INSTRUCTION => Rescale the material from its first line through the line containing "(2260, 349)." by rewriting every line, requests included, with each coordinate in the answers multiplied by 0.9 and rounded to a whole number, halves rounded up. Keep the numbers in the requests unchanged.

Collected data entries:
....

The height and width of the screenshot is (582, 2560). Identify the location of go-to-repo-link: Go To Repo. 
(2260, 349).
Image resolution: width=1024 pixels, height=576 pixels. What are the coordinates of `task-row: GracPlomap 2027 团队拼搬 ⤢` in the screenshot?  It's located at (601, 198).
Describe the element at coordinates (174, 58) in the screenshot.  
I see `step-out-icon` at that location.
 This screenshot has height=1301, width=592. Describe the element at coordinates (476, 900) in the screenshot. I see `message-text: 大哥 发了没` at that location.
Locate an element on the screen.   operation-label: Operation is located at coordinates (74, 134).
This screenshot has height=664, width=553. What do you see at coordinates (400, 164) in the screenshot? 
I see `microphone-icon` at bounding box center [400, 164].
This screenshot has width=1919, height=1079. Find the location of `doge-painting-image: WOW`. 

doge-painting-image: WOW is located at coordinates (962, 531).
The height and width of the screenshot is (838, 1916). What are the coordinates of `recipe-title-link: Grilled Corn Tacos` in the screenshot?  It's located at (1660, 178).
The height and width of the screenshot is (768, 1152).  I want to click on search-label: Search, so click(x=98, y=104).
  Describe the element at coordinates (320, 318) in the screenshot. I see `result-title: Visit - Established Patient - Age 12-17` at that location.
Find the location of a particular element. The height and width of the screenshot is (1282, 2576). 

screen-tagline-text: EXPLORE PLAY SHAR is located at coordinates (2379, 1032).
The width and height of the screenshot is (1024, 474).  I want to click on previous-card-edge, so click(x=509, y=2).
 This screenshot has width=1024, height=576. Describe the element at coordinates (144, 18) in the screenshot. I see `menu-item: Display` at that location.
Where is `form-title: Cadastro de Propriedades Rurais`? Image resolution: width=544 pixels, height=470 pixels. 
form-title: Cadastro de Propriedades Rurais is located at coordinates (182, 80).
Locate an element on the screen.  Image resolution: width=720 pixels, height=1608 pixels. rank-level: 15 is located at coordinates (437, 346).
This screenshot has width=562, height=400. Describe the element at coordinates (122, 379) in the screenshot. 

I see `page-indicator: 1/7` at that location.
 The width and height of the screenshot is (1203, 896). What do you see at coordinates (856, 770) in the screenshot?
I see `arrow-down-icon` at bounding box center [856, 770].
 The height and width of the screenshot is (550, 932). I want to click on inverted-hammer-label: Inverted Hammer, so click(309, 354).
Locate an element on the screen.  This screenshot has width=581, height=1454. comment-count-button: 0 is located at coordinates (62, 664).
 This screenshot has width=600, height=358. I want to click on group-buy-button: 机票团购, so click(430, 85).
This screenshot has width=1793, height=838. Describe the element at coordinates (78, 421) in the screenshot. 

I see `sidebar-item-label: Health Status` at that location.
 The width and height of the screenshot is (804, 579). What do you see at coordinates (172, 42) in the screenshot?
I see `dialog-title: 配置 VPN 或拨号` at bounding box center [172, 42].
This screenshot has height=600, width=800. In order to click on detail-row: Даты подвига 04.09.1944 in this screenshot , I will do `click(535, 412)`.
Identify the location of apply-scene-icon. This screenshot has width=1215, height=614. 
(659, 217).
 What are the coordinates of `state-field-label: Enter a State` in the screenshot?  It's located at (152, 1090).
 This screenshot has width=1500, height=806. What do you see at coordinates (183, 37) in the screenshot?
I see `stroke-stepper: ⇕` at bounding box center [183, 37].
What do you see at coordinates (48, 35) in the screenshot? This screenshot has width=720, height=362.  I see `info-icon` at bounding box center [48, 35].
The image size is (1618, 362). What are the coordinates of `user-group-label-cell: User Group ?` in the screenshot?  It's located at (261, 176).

....

COMPLETED EXERCISE =>
The height and width of the screenshot is (582, 2560). Identify the location of go-to-repo-link: Go To Repo. 
(2034, 314).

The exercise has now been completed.